Re: the “magic” of tranches
In plain language, “tranching” meant that a given pool of dodgy mortgages was sliced into pieces from the most- to the least-protected. It also followed that once the inevitable defaults began to roll in during the next recession, the lowest-rated tranches would take the first hits. Considering the increasingly toxic credit characteristics of mortgage lending during that era — “Liars” and “Ninja” (No Income, no job, no assets… no problem) loans, and negative amortization mortgages, plus the very widespread use of ARMs — it didn’t take a financial wizard to realize it wouldn’t require much of an economic downturn to totally nuke the riskiest tranches. This is precisely what happened.
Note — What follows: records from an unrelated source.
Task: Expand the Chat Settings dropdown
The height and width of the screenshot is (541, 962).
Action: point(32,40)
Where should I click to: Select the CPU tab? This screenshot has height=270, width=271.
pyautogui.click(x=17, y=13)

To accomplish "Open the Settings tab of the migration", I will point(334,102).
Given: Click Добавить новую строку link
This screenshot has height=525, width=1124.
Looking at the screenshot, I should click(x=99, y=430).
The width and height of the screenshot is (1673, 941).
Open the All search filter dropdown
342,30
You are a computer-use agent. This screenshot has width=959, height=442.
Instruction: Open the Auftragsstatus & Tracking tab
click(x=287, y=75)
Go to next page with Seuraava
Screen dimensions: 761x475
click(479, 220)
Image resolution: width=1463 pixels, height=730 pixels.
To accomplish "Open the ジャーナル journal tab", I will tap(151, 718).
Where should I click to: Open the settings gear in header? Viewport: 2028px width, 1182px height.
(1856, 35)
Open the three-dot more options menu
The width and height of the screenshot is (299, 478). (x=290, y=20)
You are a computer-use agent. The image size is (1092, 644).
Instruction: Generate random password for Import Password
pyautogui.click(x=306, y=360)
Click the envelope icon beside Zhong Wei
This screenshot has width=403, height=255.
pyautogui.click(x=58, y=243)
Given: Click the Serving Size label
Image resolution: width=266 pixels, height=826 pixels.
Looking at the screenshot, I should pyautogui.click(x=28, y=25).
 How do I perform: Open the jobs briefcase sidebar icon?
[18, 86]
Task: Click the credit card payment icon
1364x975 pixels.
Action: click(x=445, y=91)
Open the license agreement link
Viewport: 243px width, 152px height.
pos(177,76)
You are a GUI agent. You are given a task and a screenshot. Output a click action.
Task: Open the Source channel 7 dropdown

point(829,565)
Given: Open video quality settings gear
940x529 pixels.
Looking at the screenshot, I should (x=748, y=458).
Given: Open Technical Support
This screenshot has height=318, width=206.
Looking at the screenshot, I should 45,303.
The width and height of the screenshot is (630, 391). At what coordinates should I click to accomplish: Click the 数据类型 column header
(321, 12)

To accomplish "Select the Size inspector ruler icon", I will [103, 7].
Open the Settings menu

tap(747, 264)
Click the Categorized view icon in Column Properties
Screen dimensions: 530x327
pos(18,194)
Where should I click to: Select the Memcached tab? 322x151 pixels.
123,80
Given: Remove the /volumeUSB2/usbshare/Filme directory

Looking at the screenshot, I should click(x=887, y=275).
Re: the Fed’s missed chance to stabilize financial markets, a lesson it learned and applied in 2020
The Fed’s response to the pandemic panic would move this from the counter-factual to the proven. In late March of 2020, during the worst of the Covid-driven market collapse, the Fed announced it would buy corporate bonds, including those with a junk rating. Befitting its new operating style, it would do it with funds it just willed into existence. This immediately put a bottom in for the stock and corporate bond markets, triggering one of the fastest and most powerful rallies ever seen. As discussed in Chapter 5, this validated one of my most controversial predictions.